◆ **YOUR OBJECTIVE**
Reprint the entries without altering anything.

### THE RECORDS ###

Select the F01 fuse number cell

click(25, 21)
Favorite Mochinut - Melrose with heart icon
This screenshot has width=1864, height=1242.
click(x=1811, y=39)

###

◆ **TASK SOLUTION**
Select the F01 fuse number cell

click(25, 21)
Favorite Mochinut - Melrose with heart icon
This screenshot has width=1864, height=1242.
click(x=1811, y=39)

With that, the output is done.